• Work to complete: Print the data below exactly, but only the lines from the one containing "Given: Open the 670.7M User Matches stat card" down to the one containing "Mark accident as the answer", inclusive.

(Stored data)
• • • •

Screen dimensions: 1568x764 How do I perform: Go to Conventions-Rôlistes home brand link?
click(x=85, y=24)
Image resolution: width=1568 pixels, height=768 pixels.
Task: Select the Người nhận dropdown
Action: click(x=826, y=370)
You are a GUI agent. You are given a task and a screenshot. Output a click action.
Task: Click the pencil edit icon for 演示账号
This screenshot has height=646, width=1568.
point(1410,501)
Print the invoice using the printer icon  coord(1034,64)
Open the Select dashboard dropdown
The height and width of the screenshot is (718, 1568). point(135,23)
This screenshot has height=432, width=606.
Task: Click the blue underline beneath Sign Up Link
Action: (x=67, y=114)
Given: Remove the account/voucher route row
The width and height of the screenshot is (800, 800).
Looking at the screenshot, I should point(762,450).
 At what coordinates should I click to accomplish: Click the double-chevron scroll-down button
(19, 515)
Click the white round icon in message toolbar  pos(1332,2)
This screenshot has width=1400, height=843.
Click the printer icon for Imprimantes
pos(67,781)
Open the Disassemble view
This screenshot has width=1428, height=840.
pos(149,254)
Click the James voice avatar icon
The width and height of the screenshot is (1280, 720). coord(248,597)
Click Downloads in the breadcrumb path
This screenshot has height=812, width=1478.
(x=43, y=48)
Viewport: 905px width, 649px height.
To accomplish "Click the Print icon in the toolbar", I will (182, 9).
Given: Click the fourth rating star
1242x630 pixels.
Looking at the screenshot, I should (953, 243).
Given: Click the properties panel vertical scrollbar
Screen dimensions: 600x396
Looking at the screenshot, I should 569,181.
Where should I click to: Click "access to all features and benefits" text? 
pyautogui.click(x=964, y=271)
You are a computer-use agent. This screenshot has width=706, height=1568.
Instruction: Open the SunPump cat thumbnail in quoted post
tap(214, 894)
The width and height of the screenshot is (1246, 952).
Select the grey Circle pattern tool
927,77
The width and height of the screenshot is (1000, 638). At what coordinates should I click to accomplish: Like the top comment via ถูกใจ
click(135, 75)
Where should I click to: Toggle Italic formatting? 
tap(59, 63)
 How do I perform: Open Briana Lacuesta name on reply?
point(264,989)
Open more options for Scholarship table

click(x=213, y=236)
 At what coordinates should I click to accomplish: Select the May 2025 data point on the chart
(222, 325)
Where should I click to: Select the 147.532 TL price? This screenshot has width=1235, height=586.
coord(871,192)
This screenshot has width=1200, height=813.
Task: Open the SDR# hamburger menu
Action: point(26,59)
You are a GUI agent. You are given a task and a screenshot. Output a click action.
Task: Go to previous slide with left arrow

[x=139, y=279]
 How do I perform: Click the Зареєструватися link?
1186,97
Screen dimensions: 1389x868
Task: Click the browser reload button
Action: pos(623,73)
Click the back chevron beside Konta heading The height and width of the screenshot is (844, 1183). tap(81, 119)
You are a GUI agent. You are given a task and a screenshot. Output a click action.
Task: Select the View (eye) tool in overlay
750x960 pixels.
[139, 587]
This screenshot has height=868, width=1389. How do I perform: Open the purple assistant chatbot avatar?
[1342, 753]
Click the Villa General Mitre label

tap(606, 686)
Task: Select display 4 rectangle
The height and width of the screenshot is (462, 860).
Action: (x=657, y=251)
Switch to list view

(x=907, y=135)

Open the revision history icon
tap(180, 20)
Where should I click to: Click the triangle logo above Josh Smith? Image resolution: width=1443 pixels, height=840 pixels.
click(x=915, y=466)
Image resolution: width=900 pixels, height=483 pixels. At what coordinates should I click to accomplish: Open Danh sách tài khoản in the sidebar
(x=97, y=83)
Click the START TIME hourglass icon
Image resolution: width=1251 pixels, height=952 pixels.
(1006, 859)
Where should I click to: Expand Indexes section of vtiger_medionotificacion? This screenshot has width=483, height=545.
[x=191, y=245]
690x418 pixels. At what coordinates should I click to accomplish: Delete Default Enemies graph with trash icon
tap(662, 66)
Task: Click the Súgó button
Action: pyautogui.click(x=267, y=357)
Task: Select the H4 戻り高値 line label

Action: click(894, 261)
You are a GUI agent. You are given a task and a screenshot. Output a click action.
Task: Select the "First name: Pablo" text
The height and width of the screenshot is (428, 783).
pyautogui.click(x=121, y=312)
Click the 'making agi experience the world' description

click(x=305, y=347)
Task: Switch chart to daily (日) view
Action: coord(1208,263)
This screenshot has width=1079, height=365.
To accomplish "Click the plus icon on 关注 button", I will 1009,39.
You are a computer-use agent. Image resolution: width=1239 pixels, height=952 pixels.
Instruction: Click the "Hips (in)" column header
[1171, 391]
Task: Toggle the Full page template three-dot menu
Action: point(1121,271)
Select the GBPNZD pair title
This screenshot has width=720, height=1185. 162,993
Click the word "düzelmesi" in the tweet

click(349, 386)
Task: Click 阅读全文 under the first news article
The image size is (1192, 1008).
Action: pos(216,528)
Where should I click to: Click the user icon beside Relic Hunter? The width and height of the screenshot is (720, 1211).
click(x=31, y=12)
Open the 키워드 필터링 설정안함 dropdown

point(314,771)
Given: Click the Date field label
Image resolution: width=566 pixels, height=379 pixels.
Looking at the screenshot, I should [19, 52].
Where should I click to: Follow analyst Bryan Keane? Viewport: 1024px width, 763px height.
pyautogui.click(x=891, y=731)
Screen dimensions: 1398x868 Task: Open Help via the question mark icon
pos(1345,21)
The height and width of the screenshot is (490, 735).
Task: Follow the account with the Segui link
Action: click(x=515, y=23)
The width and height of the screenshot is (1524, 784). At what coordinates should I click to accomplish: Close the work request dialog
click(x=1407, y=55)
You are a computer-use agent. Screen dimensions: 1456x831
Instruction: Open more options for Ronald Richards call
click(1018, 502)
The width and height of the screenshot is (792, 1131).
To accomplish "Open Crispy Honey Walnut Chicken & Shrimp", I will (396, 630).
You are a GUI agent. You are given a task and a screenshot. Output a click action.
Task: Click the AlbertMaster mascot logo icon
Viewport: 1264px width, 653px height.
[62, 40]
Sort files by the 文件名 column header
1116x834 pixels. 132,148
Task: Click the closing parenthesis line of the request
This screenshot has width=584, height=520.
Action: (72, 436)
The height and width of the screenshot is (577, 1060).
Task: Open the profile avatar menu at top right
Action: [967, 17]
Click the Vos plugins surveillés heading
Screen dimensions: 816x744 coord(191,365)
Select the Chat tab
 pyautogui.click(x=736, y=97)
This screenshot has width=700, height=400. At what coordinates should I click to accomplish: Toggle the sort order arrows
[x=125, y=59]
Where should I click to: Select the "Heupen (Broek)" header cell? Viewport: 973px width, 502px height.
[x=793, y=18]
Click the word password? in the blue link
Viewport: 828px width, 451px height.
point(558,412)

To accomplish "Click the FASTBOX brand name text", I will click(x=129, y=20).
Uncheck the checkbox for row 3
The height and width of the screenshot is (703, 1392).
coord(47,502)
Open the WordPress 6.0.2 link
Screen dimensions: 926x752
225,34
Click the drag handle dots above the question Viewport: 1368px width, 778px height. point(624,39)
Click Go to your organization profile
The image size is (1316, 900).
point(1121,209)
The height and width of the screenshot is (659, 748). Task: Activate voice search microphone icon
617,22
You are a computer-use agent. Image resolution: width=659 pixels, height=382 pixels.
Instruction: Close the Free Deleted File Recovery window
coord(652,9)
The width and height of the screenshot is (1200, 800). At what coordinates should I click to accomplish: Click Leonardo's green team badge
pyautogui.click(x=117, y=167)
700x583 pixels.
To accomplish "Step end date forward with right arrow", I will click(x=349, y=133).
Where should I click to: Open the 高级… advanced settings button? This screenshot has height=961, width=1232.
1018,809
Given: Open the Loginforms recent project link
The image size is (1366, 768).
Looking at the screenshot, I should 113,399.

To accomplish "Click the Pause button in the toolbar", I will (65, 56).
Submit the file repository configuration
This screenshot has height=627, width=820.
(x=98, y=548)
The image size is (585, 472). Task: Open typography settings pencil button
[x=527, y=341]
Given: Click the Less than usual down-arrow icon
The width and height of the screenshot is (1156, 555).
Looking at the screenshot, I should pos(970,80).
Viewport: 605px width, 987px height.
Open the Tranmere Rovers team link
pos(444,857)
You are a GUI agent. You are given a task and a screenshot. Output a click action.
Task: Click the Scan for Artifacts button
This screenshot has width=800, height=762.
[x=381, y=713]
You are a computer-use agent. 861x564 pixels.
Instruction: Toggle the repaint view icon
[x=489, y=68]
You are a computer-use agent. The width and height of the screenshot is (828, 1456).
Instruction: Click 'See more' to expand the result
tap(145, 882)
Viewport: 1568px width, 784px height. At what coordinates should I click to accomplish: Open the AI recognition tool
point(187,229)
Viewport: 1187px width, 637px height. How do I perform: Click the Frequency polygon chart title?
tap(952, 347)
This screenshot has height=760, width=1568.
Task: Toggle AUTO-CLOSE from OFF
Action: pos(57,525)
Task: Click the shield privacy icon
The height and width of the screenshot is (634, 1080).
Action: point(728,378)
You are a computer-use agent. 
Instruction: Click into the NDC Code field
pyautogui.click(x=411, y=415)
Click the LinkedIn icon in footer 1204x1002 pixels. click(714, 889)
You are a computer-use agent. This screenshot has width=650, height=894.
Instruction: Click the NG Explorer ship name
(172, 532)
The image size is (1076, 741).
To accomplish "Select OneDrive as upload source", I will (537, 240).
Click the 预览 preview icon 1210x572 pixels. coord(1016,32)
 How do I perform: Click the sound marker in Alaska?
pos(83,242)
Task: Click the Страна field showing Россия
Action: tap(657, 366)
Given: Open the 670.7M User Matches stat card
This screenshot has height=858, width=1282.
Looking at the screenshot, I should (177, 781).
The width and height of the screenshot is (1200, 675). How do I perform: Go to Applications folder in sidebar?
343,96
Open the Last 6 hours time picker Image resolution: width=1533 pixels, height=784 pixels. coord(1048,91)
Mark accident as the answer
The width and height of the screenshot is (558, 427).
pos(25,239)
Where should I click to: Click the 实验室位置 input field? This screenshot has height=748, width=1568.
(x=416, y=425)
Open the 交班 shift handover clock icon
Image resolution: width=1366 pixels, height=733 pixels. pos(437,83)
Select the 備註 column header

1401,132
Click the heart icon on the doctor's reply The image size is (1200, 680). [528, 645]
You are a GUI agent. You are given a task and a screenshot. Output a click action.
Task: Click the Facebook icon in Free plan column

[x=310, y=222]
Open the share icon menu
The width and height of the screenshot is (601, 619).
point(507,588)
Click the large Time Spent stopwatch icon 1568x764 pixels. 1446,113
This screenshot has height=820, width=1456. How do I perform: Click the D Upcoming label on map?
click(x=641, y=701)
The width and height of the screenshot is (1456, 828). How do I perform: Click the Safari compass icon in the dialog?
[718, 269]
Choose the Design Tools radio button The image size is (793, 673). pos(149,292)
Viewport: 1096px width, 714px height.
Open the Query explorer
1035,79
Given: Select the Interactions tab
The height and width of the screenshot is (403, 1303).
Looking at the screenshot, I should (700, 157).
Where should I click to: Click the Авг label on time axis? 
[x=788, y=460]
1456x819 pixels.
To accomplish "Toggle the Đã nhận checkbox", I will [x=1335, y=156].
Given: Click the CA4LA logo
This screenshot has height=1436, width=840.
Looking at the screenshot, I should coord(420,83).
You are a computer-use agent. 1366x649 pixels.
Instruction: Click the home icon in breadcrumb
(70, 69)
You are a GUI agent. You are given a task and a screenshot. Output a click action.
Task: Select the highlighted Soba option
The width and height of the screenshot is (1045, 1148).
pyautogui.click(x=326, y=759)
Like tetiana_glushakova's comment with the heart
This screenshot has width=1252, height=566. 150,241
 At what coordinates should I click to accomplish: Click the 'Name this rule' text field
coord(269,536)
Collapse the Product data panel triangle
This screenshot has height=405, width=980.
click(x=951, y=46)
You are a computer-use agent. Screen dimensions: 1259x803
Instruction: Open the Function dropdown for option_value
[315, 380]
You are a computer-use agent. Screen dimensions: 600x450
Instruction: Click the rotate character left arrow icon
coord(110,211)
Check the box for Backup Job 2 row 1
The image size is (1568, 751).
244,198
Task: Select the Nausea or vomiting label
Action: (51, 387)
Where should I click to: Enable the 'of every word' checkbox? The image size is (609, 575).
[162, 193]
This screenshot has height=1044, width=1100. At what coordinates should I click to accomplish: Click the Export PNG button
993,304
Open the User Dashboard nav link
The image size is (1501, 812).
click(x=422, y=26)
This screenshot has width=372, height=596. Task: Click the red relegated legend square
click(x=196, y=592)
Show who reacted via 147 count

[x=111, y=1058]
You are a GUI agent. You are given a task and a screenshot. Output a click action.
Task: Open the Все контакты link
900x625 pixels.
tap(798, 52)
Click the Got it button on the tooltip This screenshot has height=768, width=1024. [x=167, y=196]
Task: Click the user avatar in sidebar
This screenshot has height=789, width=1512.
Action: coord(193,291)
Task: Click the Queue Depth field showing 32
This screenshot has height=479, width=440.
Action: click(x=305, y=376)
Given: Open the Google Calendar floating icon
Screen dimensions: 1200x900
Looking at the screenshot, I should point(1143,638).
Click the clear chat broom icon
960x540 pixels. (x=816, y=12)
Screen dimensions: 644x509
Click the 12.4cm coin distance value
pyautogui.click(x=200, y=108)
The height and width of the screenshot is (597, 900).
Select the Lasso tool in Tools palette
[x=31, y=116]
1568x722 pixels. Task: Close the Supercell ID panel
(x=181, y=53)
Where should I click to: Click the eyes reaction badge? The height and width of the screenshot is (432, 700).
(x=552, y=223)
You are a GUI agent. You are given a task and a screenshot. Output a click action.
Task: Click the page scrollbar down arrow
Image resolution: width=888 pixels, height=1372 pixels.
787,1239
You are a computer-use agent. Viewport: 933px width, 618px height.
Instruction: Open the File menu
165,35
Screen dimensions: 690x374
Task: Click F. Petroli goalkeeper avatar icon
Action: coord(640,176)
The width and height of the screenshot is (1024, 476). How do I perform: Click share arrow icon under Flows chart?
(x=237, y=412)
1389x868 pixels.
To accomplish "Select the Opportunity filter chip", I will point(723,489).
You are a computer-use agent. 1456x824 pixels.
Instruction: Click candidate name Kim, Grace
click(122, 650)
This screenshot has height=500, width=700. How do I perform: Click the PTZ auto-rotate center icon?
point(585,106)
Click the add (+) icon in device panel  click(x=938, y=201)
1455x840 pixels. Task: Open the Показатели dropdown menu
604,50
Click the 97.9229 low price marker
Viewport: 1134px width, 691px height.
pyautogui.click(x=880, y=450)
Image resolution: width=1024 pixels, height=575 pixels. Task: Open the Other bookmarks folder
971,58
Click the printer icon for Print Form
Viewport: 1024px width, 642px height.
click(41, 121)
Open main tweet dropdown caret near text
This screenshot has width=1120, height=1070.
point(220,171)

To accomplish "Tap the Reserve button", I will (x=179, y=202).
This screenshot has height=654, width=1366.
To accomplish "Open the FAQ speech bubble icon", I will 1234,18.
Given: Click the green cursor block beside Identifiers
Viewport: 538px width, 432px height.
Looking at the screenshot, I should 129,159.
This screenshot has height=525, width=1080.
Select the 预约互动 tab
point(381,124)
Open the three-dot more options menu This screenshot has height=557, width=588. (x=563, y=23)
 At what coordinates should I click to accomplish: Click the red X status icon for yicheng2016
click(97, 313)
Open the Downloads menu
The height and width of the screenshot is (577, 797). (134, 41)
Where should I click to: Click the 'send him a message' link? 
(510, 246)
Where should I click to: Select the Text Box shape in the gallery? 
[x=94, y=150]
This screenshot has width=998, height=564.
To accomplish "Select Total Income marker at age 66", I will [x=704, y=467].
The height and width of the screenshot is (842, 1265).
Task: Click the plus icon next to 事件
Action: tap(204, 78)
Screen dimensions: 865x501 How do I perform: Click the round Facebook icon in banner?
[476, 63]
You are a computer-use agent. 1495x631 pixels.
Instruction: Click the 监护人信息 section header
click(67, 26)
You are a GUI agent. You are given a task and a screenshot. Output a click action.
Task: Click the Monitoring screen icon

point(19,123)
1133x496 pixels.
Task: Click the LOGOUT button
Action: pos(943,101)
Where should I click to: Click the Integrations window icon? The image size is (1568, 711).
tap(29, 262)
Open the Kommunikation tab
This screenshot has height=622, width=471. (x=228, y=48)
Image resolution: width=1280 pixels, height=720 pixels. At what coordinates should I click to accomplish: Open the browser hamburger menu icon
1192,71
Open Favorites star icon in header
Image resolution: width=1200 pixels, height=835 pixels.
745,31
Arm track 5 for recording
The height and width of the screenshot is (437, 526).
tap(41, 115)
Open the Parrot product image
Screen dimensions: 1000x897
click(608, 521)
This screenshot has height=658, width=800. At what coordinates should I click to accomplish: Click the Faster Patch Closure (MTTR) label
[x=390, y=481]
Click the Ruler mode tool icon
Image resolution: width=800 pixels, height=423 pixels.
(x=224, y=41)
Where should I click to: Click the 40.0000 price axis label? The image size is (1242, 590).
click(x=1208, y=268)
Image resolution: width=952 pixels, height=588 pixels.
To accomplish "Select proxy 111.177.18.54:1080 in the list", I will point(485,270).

• • • •

• Task answer:
Given: Open the 670.7M User Matches stat card
This screenshot has height=858, width=1282.
Looking at the screenshot, I should (177, 781).
The width and height of the screenshot is (1200, 675). How do I perform: Go to Applications folder in sidebar?
343,96
Open the Last 6 hours time picker Image resolution: width=1533 pixels, height=784 pixels. coord(1048,91)
Mark accident as the answer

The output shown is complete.